30 Years Ago, Ai Weiwei Was an Extra in a Puccini Opera. Now He’s Directing One—to Address the Hong Kong Protests

As always, Ai is taking inspiration from contemporary political events.

Ai Weiwei attends the PEN America 2018 Gala in Beverly Hills. Photo by Michael Tran FilmMagic/Getty Images.

The ongoing protests in Hong Kong, which have drawn hundreds of thousands of the city’s citizens to the streets to make demands of their government, will now figure in two new projects by dissident Chinese artist Ai Weiwei.

The first is a work for the Teatro dell’Opera di Roma (Rome Opera House), for which he will design and direct a new version of Giacomo Puccini’s three-act production, Turandot.

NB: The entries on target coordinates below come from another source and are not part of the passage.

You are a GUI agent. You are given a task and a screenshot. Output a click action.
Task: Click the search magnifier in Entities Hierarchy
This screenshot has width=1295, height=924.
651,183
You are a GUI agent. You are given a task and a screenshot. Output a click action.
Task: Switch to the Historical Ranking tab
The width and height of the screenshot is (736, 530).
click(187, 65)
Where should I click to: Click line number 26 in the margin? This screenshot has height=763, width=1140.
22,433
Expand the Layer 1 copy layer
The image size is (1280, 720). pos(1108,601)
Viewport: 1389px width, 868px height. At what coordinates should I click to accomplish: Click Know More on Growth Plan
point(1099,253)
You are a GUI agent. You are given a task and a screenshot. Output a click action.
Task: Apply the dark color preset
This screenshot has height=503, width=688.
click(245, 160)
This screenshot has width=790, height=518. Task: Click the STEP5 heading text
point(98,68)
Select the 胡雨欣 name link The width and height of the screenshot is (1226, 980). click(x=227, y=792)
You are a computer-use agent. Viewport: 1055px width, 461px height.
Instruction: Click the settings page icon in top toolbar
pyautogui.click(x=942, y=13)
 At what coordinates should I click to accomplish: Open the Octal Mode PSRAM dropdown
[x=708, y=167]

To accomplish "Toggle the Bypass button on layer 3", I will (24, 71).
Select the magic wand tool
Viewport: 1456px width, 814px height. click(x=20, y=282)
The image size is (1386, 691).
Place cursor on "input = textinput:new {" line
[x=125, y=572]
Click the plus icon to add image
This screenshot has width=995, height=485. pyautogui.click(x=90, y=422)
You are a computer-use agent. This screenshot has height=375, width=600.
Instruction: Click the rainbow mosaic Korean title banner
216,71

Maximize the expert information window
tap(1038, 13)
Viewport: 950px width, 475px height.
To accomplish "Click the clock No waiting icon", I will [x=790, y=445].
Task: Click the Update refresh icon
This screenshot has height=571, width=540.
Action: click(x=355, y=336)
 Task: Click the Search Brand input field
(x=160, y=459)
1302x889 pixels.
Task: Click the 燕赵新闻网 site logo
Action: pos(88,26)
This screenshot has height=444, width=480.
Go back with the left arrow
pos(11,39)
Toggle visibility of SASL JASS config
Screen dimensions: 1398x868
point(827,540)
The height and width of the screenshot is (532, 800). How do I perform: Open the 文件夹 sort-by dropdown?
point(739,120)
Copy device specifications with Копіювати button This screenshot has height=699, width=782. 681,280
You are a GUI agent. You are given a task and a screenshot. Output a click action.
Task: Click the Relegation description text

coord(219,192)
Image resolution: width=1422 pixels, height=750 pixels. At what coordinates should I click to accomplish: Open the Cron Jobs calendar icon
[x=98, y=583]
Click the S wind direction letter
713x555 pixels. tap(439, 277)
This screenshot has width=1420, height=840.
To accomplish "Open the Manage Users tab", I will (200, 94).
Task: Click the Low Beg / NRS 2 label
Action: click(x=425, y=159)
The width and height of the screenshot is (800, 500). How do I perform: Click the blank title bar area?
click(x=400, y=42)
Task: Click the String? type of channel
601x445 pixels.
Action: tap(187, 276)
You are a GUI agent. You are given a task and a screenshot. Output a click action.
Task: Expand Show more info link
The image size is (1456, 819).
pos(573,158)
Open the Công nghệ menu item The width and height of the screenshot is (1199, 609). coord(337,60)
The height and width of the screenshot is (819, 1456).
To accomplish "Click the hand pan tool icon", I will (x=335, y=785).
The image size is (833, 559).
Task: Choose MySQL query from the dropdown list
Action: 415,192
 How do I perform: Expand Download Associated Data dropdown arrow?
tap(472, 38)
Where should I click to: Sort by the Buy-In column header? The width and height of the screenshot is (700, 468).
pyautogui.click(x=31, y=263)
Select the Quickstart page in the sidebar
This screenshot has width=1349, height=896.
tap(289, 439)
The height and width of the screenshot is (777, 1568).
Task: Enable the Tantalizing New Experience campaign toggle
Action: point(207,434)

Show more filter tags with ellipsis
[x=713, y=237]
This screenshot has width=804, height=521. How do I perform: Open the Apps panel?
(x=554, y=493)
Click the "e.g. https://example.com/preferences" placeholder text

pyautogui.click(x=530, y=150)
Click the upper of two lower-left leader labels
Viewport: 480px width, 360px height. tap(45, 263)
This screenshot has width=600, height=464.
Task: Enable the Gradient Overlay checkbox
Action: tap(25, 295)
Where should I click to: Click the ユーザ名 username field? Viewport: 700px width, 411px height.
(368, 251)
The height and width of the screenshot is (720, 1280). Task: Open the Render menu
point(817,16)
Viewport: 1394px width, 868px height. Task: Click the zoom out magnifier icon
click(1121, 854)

“This Turandot will be from my point of view,” Ai said in a statement when the production was first announced earlier this year. “It will be an opera immersed in the contemporary world, the present cultural and political struggles represented through Puccini’s story.”

The protests in Hong Kong, sparked by a proposed extradition agreement with mainland China that would have made it harder for activists and journalists to seek protections, will now be the focus of his production, according to the Art Newspaper“The demonstrations will definitely be reflected in the opera,” he told the publication.

In addition, Ai is also working on a documentary about the protests. Earlier this month, the artist sent a film crew to the city to gather footage.

The demonstrators’ demands have grown since Hong Kong’s chief executive, Carrie Lam, withdrew the proposed extradition bill. Among them are a complete suspension of the proposal, which could currently still make its way to law; amnesty for every arrested protester; and an inquiry into allegations of brutal police tactics.

The opera project, which was proposed by the Teatro dell’Opera di Roma, also taps into Ai’s personal history, according to the Art Newspaper. In 1987, the artist, along with his brother, was an extra in stagings of Puccini’s work at the Metropolitan opera House in New York.

“I would never have accepted if it had not been Turandot,” Weiwei said to the Italian newspaper La Repubblica earlier this year. “I have never forgotten [that experience] at the Met with my brother. I did it to maintain my studies, the work was culturally very far from my interests.”

The details of how Hong Kong will figure into the opera are not yet clear. (The artist did not respond to artnet’s request for comment.) But the work, with a libretto by Giuseppe Adami and Renato Simoni, is set in China and follows a young prince who must solve three riddles to win a princess’s love. The work was left unfinished when Puccini died in 1924 and was completed by composer Franco Alfano in 1926. It was staged in Milan for the first time later that year.

Weiwei’s Turandot is set to run from March 25 to April 5 next year.